Mais si le mage est, à ses propres yeux, un vrai mage, alors il est bien capable de vous annoncer de terribles malheurs ; et vous, l’esprit fort, vous rirez. Il n’en est pas moins vrai que ses paroles resteront dans votre mémoire, qu’elles reviendront à l’improviste dans vos rêveries et dans vos rêves, en vous troublant tout juste un peu, jusqu’au jour où les événements auront l’air de vouloir s’y ajuster.

J’ai connu une jeune fille à qui un mage dit un jour, après avoir analysé les lignes de sa main : « Vous vous marierez ; vous aurez un enfant ; vous le perdrez. » Une telle prédiction est un léger bagage à porter pendant qu’on parcourt les premières étapes. Mais le temps a passé ; la jeune fille s’est mariée ; elle a eu récemment un enfant ; la prédiction est déjà plus lourde à porter. Si le petit vient à être malade, les paroles funestes sonneront comme des cloches aux oreilles de la mère. Peut-être s’est-elle moquée autrefois du mage. Le mage sera bien vengé.

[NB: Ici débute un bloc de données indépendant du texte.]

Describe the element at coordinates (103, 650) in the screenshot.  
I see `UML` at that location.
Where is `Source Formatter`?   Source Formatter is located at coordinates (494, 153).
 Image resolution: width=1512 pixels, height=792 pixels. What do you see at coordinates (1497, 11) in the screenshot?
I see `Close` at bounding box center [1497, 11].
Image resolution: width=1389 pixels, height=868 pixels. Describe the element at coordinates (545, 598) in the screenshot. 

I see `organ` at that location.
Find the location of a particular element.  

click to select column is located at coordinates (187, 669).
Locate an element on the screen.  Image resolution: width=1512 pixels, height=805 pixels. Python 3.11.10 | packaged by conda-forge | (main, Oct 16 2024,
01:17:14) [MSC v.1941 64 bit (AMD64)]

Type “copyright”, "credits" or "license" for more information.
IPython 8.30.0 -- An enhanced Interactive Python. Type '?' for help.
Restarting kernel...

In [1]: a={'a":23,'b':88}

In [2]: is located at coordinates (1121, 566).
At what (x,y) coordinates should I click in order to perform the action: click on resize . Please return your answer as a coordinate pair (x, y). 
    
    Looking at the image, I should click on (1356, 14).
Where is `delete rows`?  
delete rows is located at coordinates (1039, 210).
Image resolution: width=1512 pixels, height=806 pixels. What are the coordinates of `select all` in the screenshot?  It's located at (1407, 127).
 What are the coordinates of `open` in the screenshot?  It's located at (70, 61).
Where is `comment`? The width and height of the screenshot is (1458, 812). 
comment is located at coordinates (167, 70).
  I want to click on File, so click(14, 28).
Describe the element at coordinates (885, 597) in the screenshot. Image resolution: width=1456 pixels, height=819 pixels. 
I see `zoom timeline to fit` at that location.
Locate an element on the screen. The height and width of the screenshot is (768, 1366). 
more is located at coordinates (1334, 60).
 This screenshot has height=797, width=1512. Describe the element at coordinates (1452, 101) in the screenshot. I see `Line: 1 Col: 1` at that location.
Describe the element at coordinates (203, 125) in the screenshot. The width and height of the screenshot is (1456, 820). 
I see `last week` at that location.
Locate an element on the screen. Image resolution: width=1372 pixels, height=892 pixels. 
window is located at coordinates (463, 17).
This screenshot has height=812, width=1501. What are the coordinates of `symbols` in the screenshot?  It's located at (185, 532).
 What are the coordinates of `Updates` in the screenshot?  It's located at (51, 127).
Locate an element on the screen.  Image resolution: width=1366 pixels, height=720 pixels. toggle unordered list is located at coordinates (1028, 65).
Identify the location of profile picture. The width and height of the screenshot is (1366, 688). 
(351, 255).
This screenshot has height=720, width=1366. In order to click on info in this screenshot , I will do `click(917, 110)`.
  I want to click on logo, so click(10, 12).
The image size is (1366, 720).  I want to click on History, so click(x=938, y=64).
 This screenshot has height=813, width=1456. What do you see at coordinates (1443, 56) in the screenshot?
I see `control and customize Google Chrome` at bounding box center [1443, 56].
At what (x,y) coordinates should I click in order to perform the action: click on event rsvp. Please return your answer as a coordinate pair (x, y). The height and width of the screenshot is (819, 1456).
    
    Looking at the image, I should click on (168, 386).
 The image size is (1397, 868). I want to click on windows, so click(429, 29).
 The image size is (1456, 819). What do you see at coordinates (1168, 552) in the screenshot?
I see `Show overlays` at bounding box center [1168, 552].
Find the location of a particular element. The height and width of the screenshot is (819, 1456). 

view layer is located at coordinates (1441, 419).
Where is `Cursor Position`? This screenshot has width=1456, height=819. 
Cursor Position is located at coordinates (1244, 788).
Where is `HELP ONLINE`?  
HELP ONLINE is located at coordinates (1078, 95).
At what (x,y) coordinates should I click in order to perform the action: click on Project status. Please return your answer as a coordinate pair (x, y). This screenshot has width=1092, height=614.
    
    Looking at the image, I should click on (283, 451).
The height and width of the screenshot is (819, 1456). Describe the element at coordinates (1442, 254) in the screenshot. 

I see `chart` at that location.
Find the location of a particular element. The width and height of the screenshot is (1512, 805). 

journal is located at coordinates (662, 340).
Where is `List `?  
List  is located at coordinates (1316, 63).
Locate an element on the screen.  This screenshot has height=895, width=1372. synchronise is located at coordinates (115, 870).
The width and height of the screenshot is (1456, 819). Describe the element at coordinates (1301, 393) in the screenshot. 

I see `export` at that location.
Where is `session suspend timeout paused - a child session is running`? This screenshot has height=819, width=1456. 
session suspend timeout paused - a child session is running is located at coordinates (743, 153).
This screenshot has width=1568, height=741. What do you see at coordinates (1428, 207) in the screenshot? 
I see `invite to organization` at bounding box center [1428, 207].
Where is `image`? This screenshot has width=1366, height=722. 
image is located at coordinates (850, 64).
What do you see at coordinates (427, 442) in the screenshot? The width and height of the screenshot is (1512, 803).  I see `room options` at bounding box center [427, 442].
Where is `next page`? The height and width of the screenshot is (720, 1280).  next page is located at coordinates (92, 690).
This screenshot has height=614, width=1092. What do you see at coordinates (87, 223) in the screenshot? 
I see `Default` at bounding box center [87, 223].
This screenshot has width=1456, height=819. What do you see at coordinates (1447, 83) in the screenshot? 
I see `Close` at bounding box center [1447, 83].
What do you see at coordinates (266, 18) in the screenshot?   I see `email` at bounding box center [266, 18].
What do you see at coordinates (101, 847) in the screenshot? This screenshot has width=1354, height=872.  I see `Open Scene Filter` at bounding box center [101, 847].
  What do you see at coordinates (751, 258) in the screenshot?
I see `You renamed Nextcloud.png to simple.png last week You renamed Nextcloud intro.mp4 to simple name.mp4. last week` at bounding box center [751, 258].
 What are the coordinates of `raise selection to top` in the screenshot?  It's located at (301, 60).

Il arrive toutes sortes d’événements dans ce monde ; de là des rencontres qui ébranleront le plus ferme jugement. Vous riez d’une prédiction sinistre et invraisemblable ; vous rirez moins si cette prédiction s’accomplit en partie ; le plus courageux des hommes attendra alors la suite ; et nos craintes, comme on sait, ne nous font pas moins souffrir que les catastrophes elles-mêmes. Il peut arriver que deux prophètes, sans se connaître, vous annoncent la même chose. Si cet accord ne vous trouble pas plus que votre intelligence ne le permettra, je vous admire.